-------- SOURCE DATA --------

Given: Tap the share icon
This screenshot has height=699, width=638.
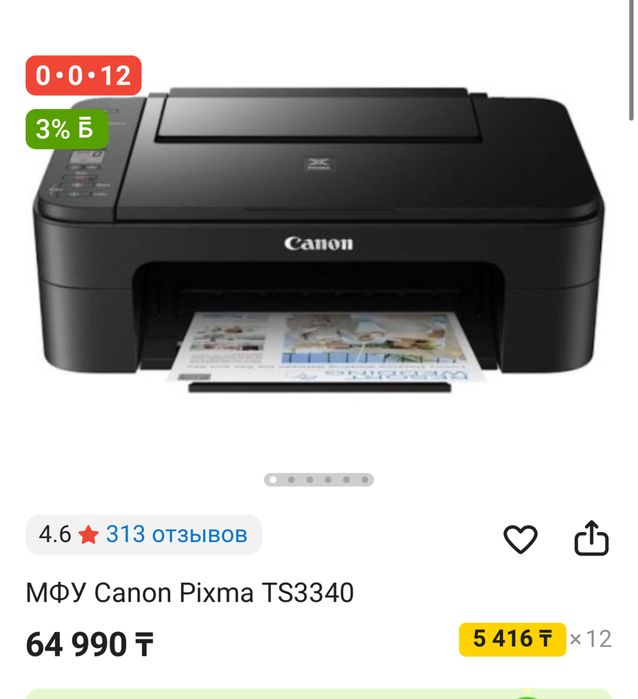Looking at the screenshot, I should pos(591,538).
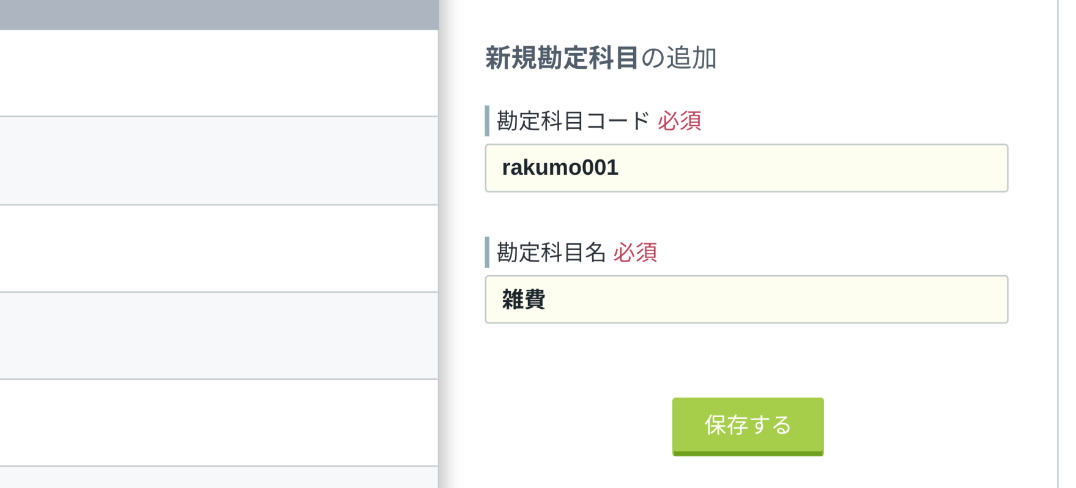Focus the 勘定科目名 input containing 雑費
1076x488 pixels.
click(x=747, y=299)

--------

▶ [TASK TO COMPLETE]
Transcribe every entry word for word, but skip the pictures.

▶ [TASK RESPONSE]
Given: Tap the share icon
This screenshot has height=699, width=638.
Looking at the screenshot, I should pos(591,538).
Focus the 勘定科目名 input containing 雑費
1076x488 pixels.
click(x=747, y=299)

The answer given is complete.